In recent times we’ve been bombarded with coverage of such vexed issues as the proposed changes (reductions or abolishing in some cases) to Universal Credit – on which chancellor George Osborne and the Government have been bobbing and weaving on the ropes; on the chronic lack of house-building; on the proliferation of food banks up and down the country and low-income and vulnerable people becoming reliant for day-today-living upon them; on how the Tories govern solely with the interests of the ‘haves’ – the rich and powerful – at the expense of the ‘have-nots’, whom they are deliberately making bear the brunt of the cuts whilst their toffee-nosed pals quaff champagne and the finest caviar at Ascot, Henley and Lord’s.
We’ve also had demonstrations on behalf of the anti-austerity campaign, the continued existence of student loans and university tuition fees, and – most recently – some sort of generalised ‘anti-capitalist’ anarchist collation movement.
Here I’m not making a political point or, if I am, I do not mean to do so.
Nevertheless, given the above issues and their media coverage, the average impartial but interested observer like myself could be forgiven for gaining the impression that the Government is wholly out of touch with the vast bulk of the UK population and completely oblivious and/or uncaring about the blight, poverty and misery that its every policy causes to all those who are incapable of fending for themselves and/or are denied the life chances to better themselves that their more privileged fellow Britons (i.e. those that the Government cow-tows to) take for granted.
If even just 50% of those allegations – and indeed 50% of all the various issues mentioned above – are true, can someone please explain to me just what the hell are some 20,000 UK citizens are doing going on holiday in Sharm el-Sheikh in November?

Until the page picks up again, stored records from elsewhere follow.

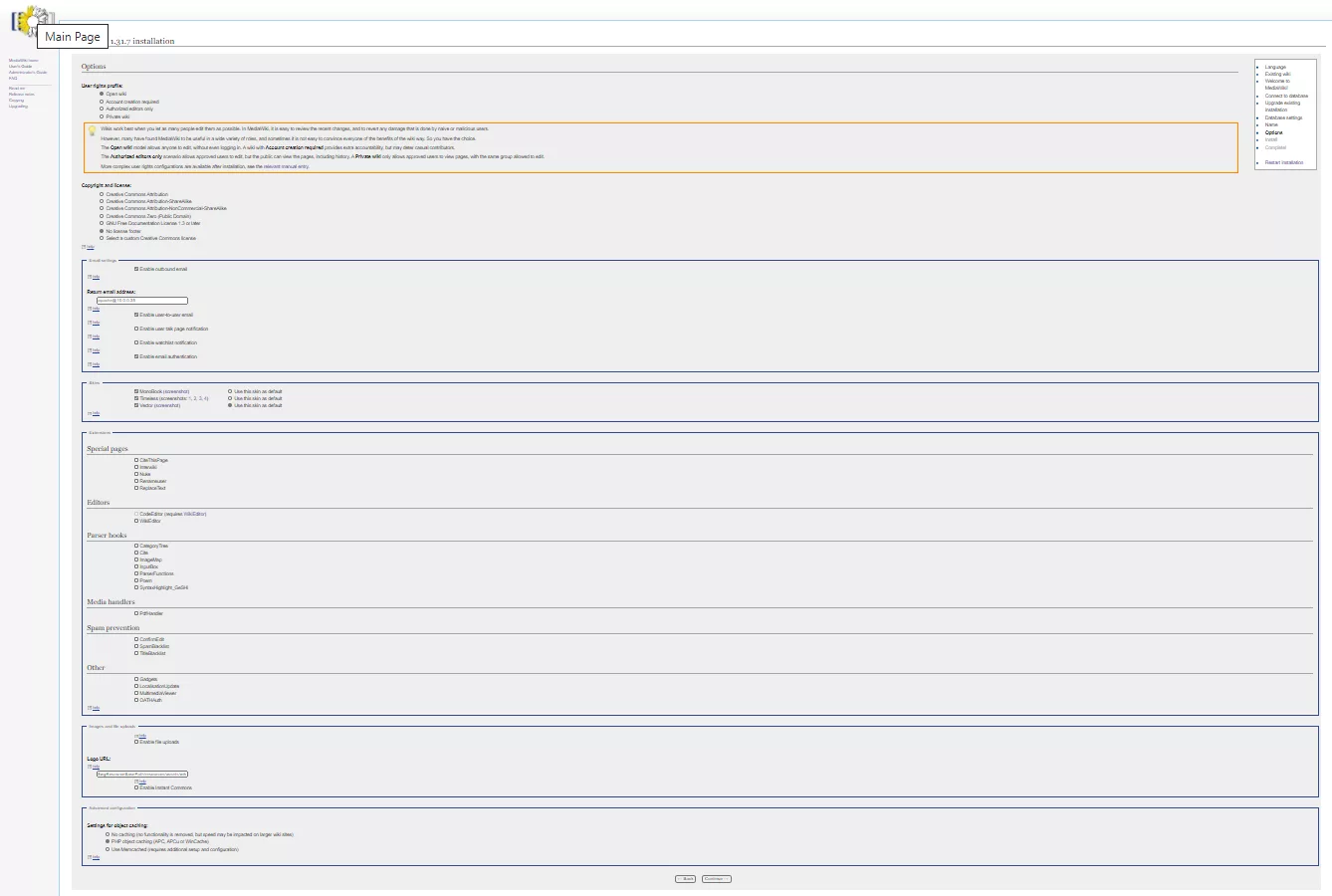Expand help below Enable user-to-user email
Screen dimensions: 1332x896
point(94,323)
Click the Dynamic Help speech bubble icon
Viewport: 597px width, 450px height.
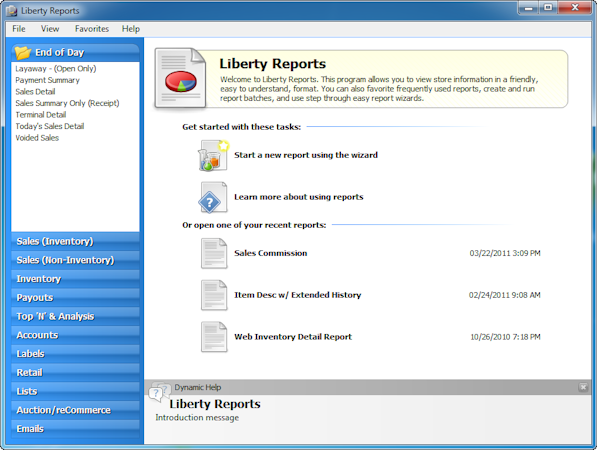[x=160, y=392]
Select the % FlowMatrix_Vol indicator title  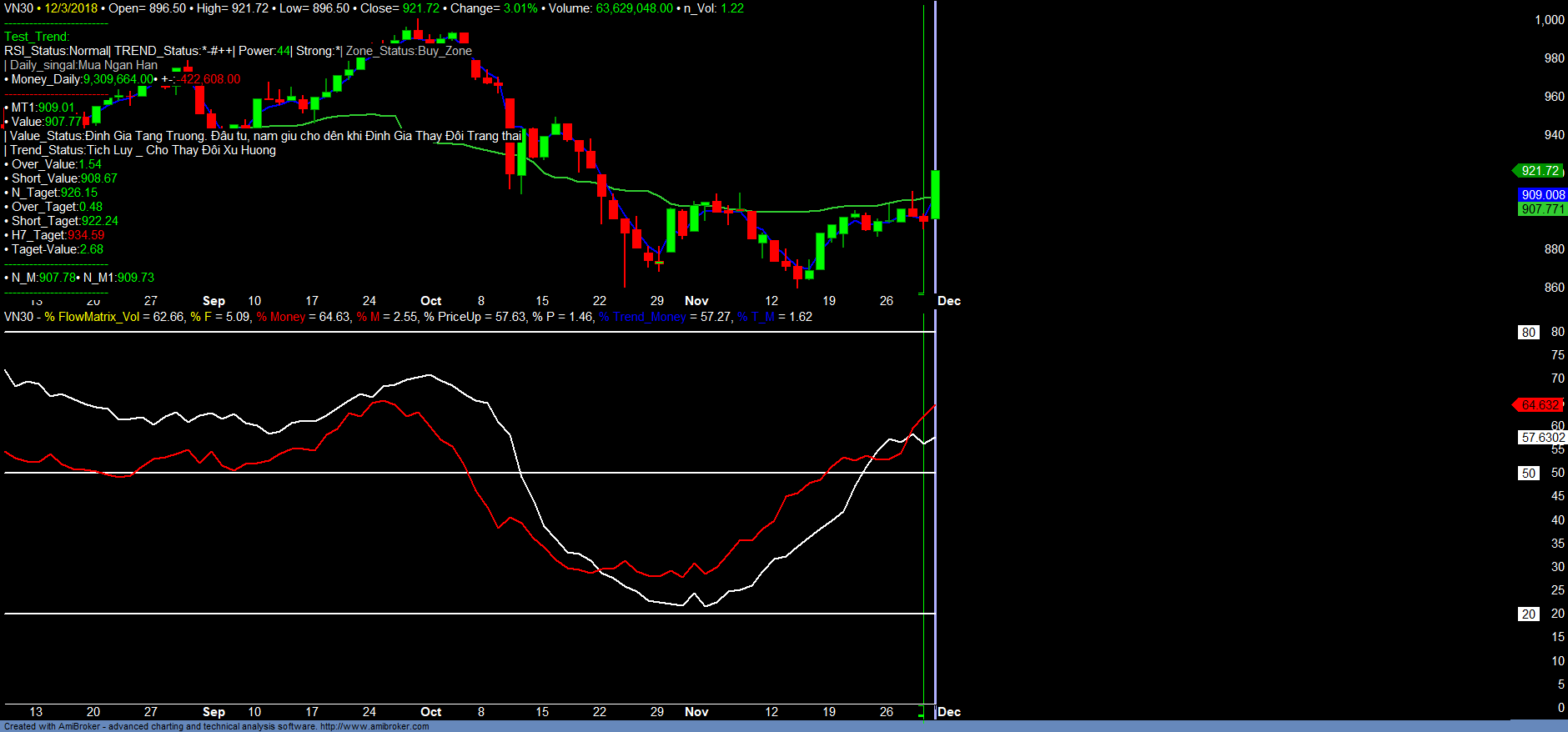pyautogui.click(x=92, y=317)
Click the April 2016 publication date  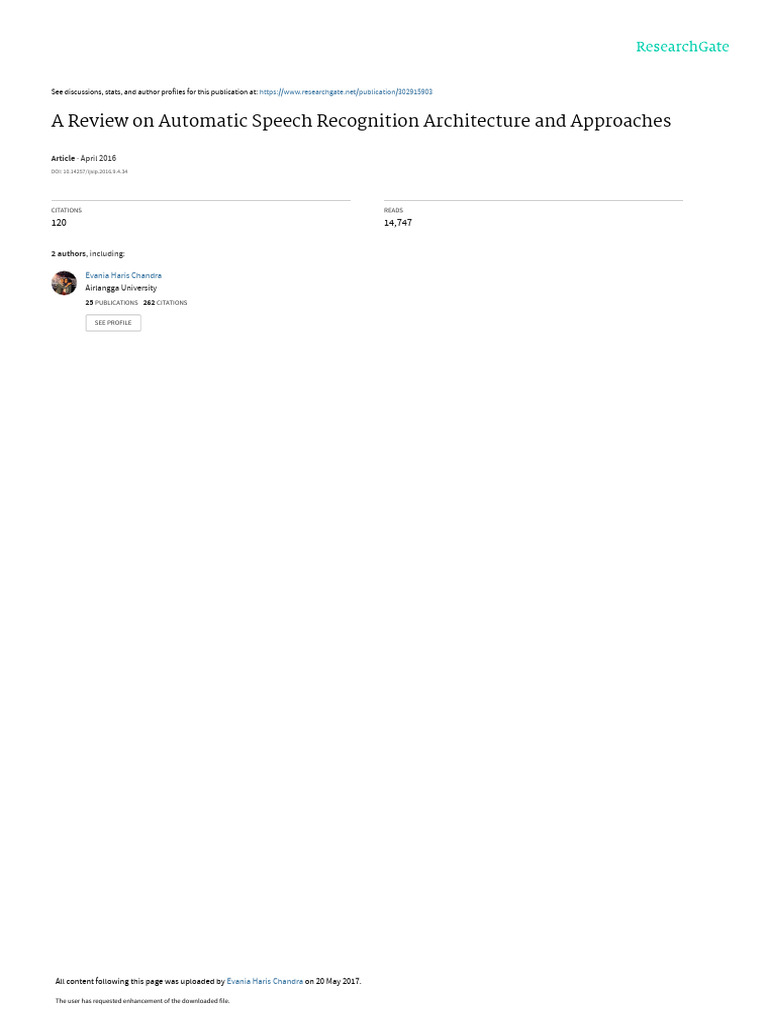98,158
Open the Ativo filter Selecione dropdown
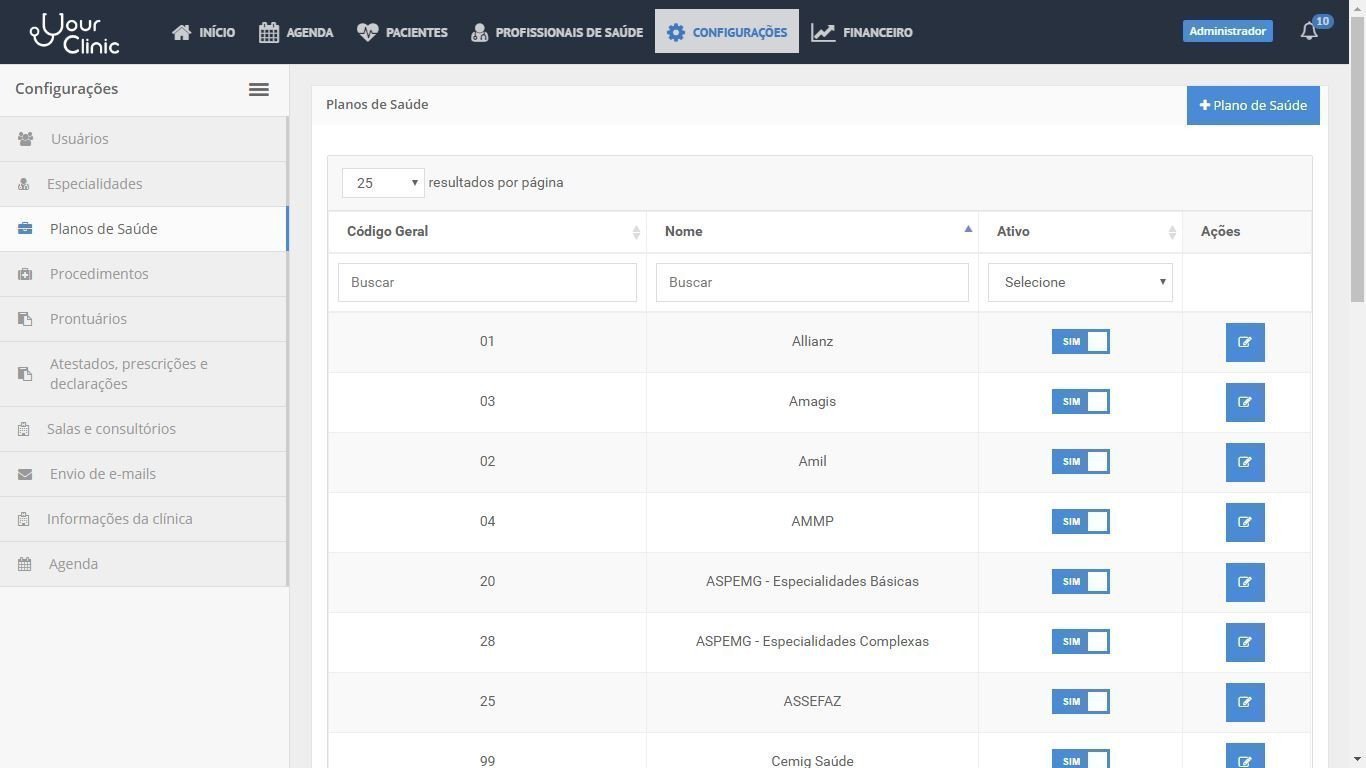 pos(1080,283)
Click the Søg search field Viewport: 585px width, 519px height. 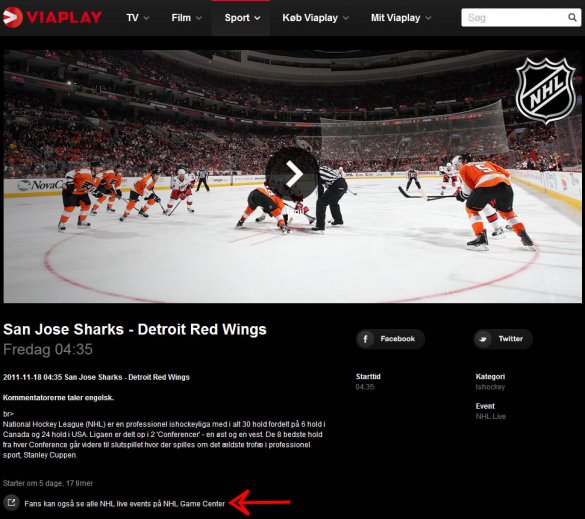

I mean, it’s not half-term anymore (therefore the problem of taking kids out of school is not an issue) so presumably we’re talking about couples, or families in which the children are beyond school age, who have simply booked some of their annual leave entitlement from work – or perhaps saved up their benefit monies – in order to go there.
I’m hopeless with figures and, even when via Google I gain advice as to how to work out percentages etc., I don’t understand what I’m being told to do.
However. If you take the current total population of the UK as 64.5 million and the ‘working age’ (16 to 65) population of the UK as approximately 35 million – those are the best estimates I’ve come across – by my calculation it means that, at the point when the Russian aeroplane was blown up, as much as 0.57% of the working UK population and 0.31% of the total UK population was holidaying in Egypt.
[I must make a large disclaimer here. As mentioned above, maths is not one of my strengths and if any of my readers can recalculate the figures above and prove them totally erroneous, I would be perfectly happy to bow to their superior expertise …]
Contemplating this revelation, I suppose that there are only two possible explanations.
Firstly, that all those Brits holidaying in Sharm el-Sheikh are Tory-voting, champagne-swilling toffs and personal friends of David Cameron and George Osborne. [That said, judging by those I’ve seen or listened to being interviewed in the media, they seem to me to range across the entire social spectrum.]
Or secondly, that those who are making out that the Tories only govern in the interests of their own kind and take delight in exploiting all ‘working class’ UK citizens, deliberately reducing them into abject poverty, have simply got it wrong and/or are deliberately making it up for political purposes.
How else can anyone explain 20,000 Brits holidaying in Sharm el-Sheikh all at one time?